Eu diria que, além de ser um país do absurdo é também um país sem competitividade e em decadência. Um país com recursos e potencial mas que se deixou embalar pelo dinheiro fácil das doações e subsídios vindos de fora. Um país que vai vender os seus recursos a quem mais souber jogar o seu jogo preferido, o do enriquecimento ilícito pelas elites, mas que não tem competitividade em nada. É um país que se deixou ficar no tempo que já lá vai. Um país de 40 a 50 anos perdidos. Mesmo subtraindo os anos de guerra civil não consigo justificar tanta decadência.

Este é um país onde o governo anda 180º desfasado em relação às necessidades do país e do seu povo. Os últimos 40 a 50 anos foram de pouco progresso. Os pobres continuam a viver na cidade do caniço cada vez mais sufocante, cada vez mais criminosa, cada vez mais abjecta. Os ricos vivem cada vez mais soberbos, mais arrogantes e mais corruptos nos seus ghettos protegidos por guardas e arame farpado electrificado, receosos da crescente insegurança e criminalidade.

É um país sem indústria, como dantes. Onde tudo vem da África do Sul. Os supermercados são todos de cadeias Sul Africanas. Woolworths, Mr. Price, Pick & Pay, Spaar, etc. O comércio local não vende nada de fabrico Moçambicano. O açúcar, o leite, a farinha, o arroz, vêm da África do Sul. Como dantes. Como há 50 anos ou pior.

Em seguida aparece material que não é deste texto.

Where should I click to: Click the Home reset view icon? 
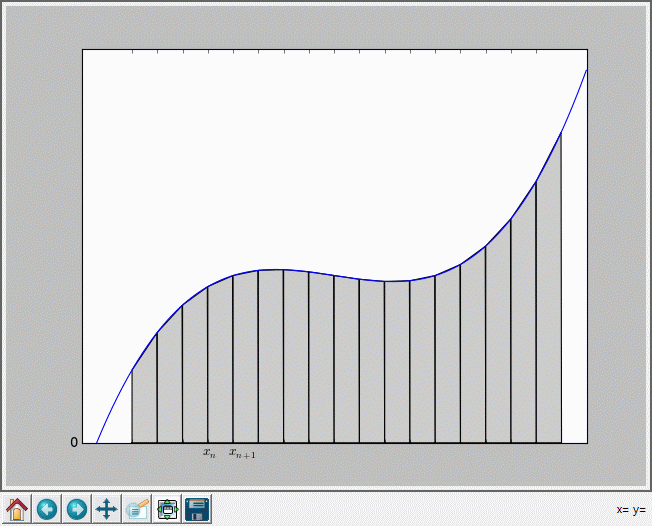point(17,509)
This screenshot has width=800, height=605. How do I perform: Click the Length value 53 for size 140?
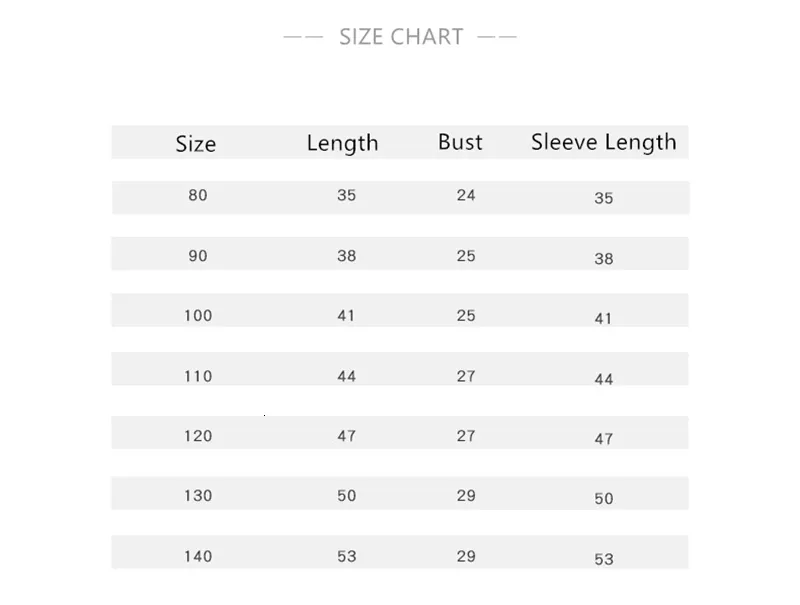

Não há livros nem revistas a circular. Numa cidade de 3 milhões de pessoas há 3 livrarias que se prezem. Como pode um povo aprender e progredir sem livros? As redes sociais estão cheias de vacuosidades. A escolaridade é medida pelo número de alunos que se inscrevem na primeira classe. É esse número que mede a literacia. Ninguém fala das taxas assustadoras de abandono escolar.

O povo é pacífico e dócil, como dantes. O povo tradicionalmente ouve a autoridade de quem manda. Mas as autoridades notam-se pela sua ausência ensurdecedora nos assuntos de importância para o país e para o bem estar do povo bem como pela sua presença nas notícias constantes sobre a corrupção descarada que defrauda o povo, que defrauda o país.

lixo por todo o lado. Como se o país sofresse de uma prisão de ventre infernal. Consome-se mas o lixo mantem-se dentro do sistema. Não sai do caminho. Existe por todo o lado. Nas ruas, nas traseiras das casas, nos edifícios abandonados, nas estadas, no mato, nas praias, nos mercados de rua. Ninguém parece estar preocupado com isso embora se trabalhe muito para a diminuição da mortalidade infantil por diarreias e outras maleitas.

Senti que o país não difere do que era no tempo da outra senhora. Um país sufocado, sem competitividade, sem capacidade productiva. Mas se realmente difere, será pela degradação e não pelo progresso. É realmente um país do absurdo, um país adormecido.

Adoro o seu povo mas já não me identifico com esse país. Com muita pena o digo.